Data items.
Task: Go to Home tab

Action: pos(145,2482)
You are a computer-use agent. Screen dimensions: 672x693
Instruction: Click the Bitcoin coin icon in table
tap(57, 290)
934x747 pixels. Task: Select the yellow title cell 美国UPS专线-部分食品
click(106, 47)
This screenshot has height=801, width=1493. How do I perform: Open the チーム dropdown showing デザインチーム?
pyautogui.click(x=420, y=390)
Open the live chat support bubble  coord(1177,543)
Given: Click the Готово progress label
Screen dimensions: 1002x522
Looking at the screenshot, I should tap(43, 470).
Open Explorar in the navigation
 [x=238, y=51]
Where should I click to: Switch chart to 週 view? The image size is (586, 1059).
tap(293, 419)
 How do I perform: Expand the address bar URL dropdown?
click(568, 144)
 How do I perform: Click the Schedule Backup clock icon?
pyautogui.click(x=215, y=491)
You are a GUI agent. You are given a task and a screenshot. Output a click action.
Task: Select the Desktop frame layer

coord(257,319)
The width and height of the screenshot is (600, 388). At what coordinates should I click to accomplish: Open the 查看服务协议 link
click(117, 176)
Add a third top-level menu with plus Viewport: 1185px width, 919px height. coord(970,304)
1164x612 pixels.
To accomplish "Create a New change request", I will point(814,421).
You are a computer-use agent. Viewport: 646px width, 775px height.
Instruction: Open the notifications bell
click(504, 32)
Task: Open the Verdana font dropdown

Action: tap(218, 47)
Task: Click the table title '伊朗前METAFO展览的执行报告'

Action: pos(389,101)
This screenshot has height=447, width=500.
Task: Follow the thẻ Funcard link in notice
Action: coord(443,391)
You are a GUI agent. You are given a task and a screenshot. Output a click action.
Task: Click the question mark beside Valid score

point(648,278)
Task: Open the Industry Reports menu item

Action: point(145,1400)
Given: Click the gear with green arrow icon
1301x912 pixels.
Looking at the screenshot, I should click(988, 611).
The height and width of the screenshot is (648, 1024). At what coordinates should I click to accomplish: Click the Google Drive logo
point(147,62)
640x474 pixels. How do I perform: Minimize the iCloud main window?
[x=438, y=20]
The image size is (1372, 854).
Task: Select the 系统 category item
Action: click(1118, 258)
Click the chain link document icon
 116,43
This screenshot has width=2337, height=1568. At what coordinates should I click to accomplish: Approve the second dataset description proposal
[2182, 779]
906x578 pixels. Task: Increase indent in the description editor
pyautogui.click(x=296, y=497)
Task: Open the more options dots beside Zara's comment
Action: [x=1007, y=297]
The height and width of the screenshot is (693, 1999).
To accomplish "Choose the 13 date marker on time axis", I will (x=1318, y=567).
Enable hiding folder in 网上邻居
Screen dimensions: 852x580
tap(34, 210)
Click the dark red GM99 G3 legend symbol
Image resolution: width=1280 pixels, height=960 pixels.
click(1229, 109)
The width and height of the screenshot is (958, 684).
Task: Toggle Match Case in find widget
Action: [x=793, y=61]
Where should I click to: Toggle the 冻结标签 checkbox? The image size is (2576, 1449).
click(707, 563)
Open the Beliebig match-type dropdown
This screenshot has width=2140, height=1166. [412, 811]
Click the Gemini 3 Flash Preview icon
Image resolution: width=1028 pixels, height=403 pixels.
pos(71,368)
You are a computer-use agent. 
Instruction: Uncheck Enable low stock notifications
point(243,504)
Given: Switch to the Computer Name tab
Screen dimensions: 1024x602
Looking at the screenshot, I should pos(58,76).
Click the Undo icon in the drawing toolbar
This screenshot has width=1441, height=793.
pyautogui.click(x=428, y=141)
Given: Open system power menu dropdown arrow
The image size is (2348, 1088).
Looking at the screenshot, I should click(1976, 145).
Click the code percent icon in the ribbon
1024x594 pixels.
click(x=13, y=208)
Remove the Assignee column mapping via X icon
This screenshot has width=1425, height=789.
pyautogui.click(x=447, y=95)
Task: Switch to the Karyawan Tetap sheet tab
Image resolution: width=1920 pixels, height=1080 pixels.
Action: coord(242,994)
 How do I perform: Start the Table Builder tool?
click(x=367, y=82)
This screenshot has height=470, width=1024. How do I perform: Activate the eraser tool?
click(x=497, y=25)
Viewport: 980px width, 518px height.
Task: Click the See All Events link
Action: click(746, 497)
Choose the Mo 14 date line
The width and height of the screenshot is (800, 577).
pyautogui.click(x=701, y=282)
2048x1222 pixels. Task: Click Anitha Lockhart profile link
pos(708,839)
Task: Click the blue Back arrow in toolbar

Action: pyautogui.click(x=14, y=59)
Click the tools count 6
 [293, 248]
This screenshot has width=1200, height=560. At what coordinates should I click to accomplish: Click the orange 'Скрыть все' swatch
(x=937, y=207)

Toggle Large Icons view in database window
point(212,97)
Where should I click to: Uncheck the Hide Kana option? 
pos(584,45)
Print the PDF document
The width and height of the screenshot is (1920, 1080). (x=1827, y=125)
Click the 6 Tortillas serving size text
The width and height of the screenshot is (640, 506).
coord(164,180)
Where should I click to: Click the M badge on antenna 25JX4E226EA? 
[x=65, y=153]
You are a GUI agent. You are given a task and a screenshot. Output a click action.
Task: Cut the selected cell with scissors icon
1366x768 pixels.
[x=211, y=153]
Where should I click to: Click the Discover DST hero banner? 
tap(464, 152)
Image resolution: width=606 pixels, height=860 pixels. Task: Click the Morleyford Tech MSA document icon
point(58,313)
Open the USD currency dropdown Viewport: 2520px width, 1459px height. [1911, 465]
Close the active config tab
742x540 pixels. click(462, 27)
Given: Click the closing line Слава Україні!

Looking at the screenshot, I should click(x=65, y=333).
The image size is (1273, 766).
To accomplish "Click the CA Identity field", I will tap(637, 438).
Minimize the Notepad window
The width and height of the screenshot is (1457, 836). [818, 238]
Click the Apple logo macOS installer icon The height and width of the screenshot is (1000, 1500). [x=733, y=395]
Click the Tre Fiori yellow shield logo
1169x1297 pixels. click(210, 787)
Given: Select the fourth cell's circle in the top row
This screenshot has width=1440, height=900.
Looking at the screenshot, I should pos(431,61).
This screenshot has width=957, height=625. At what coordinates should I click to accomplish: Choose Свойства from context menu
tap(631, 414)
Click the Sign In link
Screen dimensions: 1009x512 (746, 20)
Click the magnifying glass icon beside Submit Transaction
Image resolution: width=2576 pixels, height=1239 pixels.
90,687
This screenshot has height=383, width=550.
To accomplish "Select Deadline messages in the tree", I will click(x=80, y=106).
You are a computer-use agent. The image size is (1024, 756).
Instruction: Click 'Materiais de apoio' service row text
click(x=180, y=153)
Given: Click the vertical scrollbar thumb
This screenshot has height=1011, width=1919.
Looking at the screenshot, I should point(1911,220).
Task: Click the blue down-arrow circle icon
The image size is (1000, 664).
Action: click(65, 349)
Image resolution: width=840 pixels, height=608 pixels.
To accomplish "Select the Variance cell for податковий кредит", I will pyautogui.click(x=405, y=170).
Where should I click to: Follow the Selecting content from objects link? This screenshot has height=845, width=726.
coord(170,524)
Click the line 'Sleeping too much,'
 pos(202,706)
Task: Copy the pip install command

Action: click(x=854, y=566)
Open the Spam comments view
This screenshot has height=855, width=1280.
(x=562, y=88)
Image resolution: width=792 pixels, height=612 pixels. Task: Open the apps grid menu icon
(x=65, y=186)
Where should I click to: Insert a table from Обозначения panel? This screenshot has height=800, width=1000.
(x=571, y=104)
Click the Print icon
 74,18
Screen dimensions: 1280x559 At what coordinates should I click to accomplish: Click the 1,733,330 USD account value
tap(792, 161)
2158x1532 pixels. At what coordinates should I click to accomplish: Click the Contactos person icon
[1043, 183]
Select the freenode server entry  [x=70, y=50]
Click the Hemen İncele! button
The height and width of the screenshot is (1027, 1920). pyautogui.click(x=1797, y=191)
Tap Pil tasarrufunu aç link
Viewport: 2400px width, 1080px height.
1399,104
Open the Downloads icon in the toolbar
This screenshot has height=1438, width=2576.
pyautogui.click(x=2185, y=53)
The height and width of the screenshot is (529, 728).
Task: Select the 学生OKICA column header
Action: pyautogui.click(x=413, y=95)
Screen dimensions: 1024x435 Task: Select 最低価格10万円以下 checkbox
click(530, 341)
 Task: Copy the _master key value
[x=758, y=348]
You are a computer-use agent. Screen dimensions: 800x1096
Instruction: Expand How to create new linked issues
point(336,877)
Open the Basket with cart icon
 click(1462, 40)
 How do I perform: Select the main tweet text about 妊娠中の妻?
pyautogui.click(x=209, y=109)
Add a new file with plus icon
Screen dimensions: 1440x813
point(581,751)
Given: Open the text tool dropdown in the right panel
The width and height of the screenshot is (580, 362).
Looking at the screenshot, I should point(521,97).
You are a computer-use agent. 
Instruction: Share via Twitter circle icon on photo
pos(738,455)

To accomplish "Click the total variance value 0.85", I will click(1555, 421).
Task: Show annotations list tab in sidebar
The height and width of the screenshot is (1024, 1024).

Given problem.
Which lines above contain the word "circle"? List every one of them.

Answer.
Given: Select the fourth cell's circle in the top row
Task: Click the blue down-arrow circle icon
Instruction: Share via Twitter circle icon on photo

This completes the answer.